**To be done:**
In the forum thread on per-entity retention periods, condense the paragraph that opens with "I would also suggest" into a short bulleted list that keeps its main facts.

So I added this to my customise.yaml:

sensor.dining_h_t_humidity:
  state_class: ""
sensor.dining_h_t_temperature:
  state_class: ""

Then I restarted…no repairs or errors…it seemed to do nothing. :frowning:

Seriously you post in a Feature Request, For Retention Periods By Entity And This is mend for the Native SQLite DB
And for some reasons you have both MariaDB AND InfluxDB

Please open a separate Topic for your “Issues”

Beside you might be better of just using “Include” as i mentioned !, as you Basically says

However you should still not post your Custom Integration " Issues " in a FR for Native Components

1 Like

True. My bad. Forgot this was a FR… :frowning:

1 Like

I have half a mind to ditch some integrations and then re-add them but I don’t know if that would clear the data…

Removing entities does not delete entity history/statistics data (unless you do it manually)

This seems like a useful feature. There are many sensors that I want to retain for longer periods, like battery status, leak status, temperature, humidity.

I would also suggest the ability to toggle this at the device level, or even integration level. I have 1370 entities currently, and it would be a lot of work enabling them one by one. But of course this depends on the UI - if it allows filters & multiple selection, then it may not be as much of a problem.

Good point. If the UI could group, filter and/or sort them it would make things easier. Of course none of that can happen until the underlying database structure changes to support retention periods per entity.

In the mean time, a lot of people have found it’s easier to use include rather than exclude in their configuration for Recorder. If I knew then what I know now, I might have gone that route when setting up HA. Admittedly it’s still a very blunt instrument, and something like this FR would still be extremely helpful.

**Data excerpt:**
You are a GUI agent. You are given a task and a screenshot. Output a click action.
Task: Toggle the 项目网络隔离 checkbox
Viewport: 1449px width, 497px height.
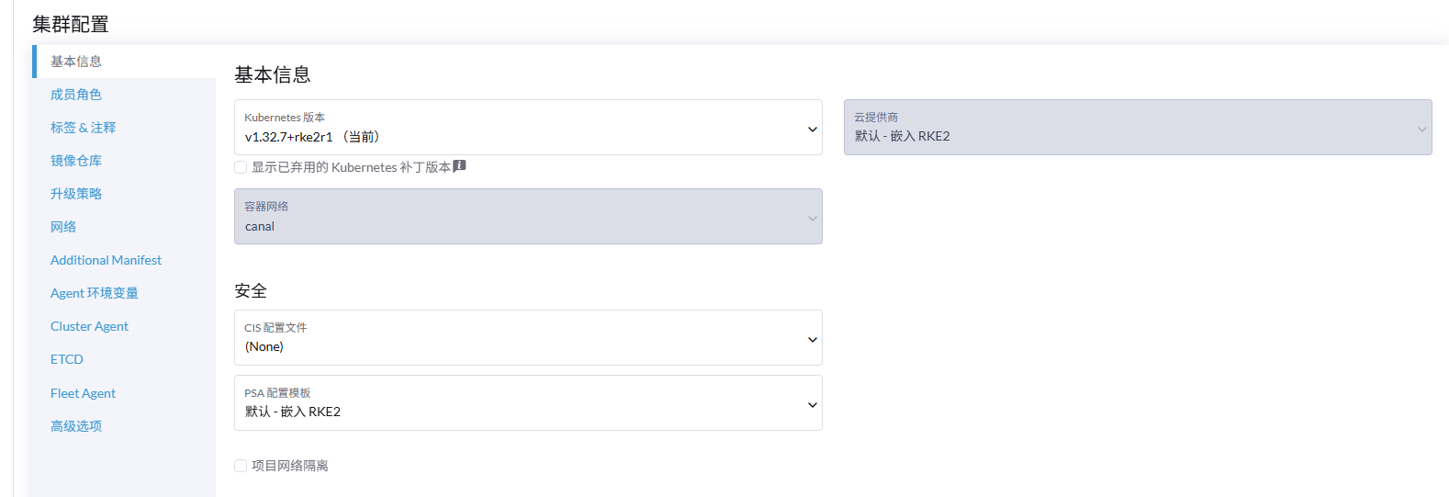click(x=241, y=466)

**Task output:**
- Suggests allowing the setting to be toggled per device or even per integration.
- The poster has 1370 entities, so enabling them one by one would be a lot of work.
- This depends on the UI: with filters and multiple selection, it may not be much of a problem.